** Start of Given entries **
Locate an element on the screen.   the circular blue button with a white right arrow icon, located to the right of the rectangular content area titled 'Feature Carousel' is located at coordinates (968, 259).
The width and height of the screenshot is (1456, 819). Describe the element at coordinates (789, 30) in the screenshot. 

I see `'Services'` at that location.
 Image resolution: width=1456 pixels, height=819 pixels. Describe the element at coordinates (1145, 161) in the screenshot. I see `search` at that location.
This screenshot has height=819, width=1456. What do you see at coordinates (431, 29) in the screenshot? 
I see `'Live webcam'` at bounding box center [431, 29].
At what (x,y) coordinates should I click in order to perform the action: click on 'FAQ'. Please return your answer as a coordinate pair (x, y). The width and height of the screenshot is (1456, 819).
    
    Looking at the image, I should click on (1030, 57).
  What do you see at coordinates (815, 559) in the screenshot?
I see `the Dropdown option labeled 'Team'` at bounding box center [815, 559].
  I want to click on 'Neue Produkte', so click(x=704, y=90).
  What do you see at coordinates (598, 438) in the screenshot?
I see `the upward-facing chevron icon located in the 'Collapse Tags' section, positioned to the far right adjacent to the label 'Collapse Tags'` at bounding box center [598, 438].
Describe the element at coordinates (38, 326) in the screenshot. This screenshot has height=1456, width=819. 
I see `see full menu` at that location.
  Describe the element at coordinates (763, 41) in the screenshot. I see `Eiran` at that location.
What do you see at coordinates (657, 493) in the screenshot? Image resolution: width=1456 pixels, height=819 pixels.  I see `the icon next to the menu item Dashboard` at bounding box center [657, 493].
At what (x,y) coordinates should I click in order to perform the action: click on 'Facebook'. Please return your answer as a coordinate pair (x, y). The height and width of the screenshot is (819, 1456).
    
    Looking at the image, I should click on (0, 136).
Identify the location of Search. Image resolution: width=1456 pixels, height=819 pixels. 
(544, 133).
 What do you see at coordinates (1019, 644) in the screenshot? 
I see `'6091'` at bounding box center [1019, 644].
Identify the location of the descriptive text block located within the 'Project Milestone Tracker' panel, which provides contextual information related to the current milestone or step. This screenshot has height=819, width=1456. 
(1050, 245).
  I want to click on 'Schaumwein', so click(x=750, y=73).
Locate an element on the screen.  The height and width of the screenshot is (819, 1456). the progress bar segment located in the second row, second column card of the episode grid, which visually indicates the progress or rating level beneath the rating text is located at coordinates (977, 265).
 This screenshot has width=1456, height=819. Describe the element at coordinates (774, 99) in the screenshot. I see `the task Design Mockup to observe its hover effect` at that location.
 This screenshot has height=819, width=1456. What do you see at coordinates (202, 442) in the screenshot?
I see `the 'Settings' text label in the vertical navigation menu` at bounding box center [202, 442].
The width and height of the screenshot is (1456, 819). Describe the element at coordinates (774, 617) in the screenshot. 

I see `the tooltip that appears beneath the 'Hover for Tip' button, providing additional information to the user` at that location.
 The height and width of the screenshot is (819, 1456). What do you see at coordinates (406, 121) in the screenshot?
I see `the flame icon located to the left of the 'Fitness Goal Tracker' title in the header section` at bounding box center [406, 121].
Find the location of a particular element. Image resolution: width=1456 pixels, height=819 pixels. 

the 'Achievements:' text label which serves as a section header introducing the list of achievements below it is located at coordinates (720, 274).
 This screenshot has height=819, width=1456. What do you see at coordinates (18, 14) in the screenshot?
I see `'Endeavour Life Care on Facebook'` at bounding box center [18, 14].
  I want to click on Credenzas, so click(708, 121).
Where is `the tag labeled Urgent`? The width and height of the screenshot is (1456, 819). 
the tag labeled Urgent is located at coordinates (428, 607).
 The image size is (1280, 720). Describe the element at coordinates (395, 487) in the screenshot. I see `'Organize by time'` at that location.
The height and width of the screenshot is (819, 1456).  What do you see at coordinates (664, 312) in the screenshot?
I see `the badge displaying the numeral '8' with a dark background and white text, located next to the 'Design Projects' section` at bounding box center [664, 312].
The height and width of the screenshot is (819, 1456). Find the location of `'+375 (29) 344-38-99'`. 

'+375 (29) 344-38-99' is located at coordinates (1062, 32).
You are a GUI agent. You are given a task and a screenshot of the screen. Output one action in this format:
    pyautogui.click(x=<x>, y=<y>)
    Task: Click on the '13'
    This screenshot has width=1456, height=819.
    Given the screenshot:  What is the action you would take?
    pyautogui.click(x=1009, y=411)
** End of Given entries **
Reproduce every one of the entries above word for word, with no changes.

Locate an element on the screen.   the circular blue button with a white right arrow icon, located to the right of the rectangular content area titled 'Feature Carousel' is located at coordinates (968, 259).
The width and height of the screenshot is (1456, 819). Describe the element at coordinates (789, 30) in the screenshot. 

I see `'Services'` at that location.
 Image resolution: width=1456 pixels, height=819 pixels. Describe the element at coordinates (1145, 161) in the screenshot. I see `search` at that location.
This screenshot has height=819, width=1456. What do you see at coordinates (431, 29) in the screenshot? 
I see `'Live webcam'` at bounding box center [431, 29].
At what (x,y) coordinates should I click in order to perform the action: click on 'FAQ'. Please return your answer as a coordinate pair (x, y). The width and height of the screenshot is (1456, 819).
    
    Looking at the image, I should click on (1030, 57).
  What do you see at coordinates (815, 559) in the screenshot?
I see `the Dropdown option labeled 'Team'` at bounding box center [815, 559].
  I want to click on 'Neue Produkte', so click(x=704, y=90).
  What do you see at coordinates (598, 438) in the screenshot?
I see `the upward-facing chevron icon located in the 'Collapse Tags' section, positioned to the far right adjacent to the label 'Collapse Tags'` at bounding box center [598, 438].
Describe the element at coordinates (38, 326) in the screenshot. This screenshot has height=1456, width=819. 
I see `see full menu` at that location.
  Describe the element at coordinates (763, 41) in the screenshot. I see `Eiran` at that location.
What do you see at coordinates (657, 493) in the screenshot? Image resolution: width=1456 pixels, height=819 pixels.  I see `the icon next to the menu item Dashboard` at bounding box center [657, 493].
At what (x,y) coordinates should I click in order to perform the action: click on 'Facebook'. Please return your answer as a coordinate pair (x, y). The height and width of the screenshot is (819, 1456).
    
    Looking at the image, I should click on (0, 136).
Identify the location of Search. Image resolution: width=1456 pixels, height=819 pixels. 
(544, 133).
 What do you see at coordinates (1019, 644) in the screenshot? 
I see `'6091'` at bounding box center [1019, 644].
Identify the location of the descriptive text block located within the 'Project Milestone Tracker' panel, which provides contextual information related to the current milestone or step. This screenshot has height=819, width=1456. 
(1050, 245).
  I want to click on 'Schaumwein', so click(x=750, y=73).
Locate an element on the screen.  The height and width of the screenshot is (819, 1456). the progress bar segment located in the second row, second column card of the episode grid, which visually indicates the progress or rating level beneath the rating text is located at coordinates (977, 265).
 This screenshot has width=1456, height=819. Describe the element at coordinates (774, 99) in the screenshot. I see `the task Design Mockup to observe its hover effect` at that location.
 This screenshot has height=819, width=1456. What do you see at coordinates (202, 442) in the screenshot?
I see `the 'Settings' text label in the vertical navigation menu` at bounding box center [202, 442].
The width and height of the screenshot is (1456, 819). Describe the element at coordinates (774, 617) in the screenshot. 

I see `the tooltip that appears beneath the 'Hover for Tip' button, providing additional information to the user` at that location.
 The height and width of the screenshot is (819, 1456). What do you see at coordinates (406, 121) in the screenshot?
I see `the flame icon located to the left of the 'Fitness Goal Tracker' title in the header section` at bounding box center [406, 121].
Find the location of a particular element. Image resolution: width=1456 pixels, height=819 pixels. 

the 'Achievements:' text label which serves as a section header introducing the list of achievements below it is located at coordinates (720, 274).
 This screenshot has height=819, width=1456. What do you see at coordinates (18, 14) in the screenshot?
I see `'Endeavour Life Care on Facebook'` at bounding box center [18, 14].
  I want to click on Credenzas, so click(708, 121).
Where is `the tag labeled Urgent`? The width and height of the screenshot is (1456, 819). 
the tag labeled Urgent is located at coordinates (428, 607).
 The image size is (1280, 720). Describe the element at coordinates (395, 487) in the screenshot. I see `'Organize by time'` at that location.
The height and width of the screenshot is (819, 1456).  What do you see at coordinates (664, 312) in the screenshot?
I see `the badge displaying the numeral '8' with a dark background and white text, located next to the 'Design Projects' section` at bounding box center [664, 312].
The height and width of the screenshot is (819, 1456). Find the location of `'+375 (29) 344-38-99'`. 

'+375 (29) 344-38-99' is located at coordinates (1062, 32).
You are a GUI agent. You are given a task and a screenshot of the screen. Output one action in this format:
    pyautogui.click(x=<x>, y=<y>)
    Task: Click on the '13'
    This screenshot has width=1456, height=819.
    Given the screenshot:  What is the action you would take?
    pyautogui.click(x=1009, y=411)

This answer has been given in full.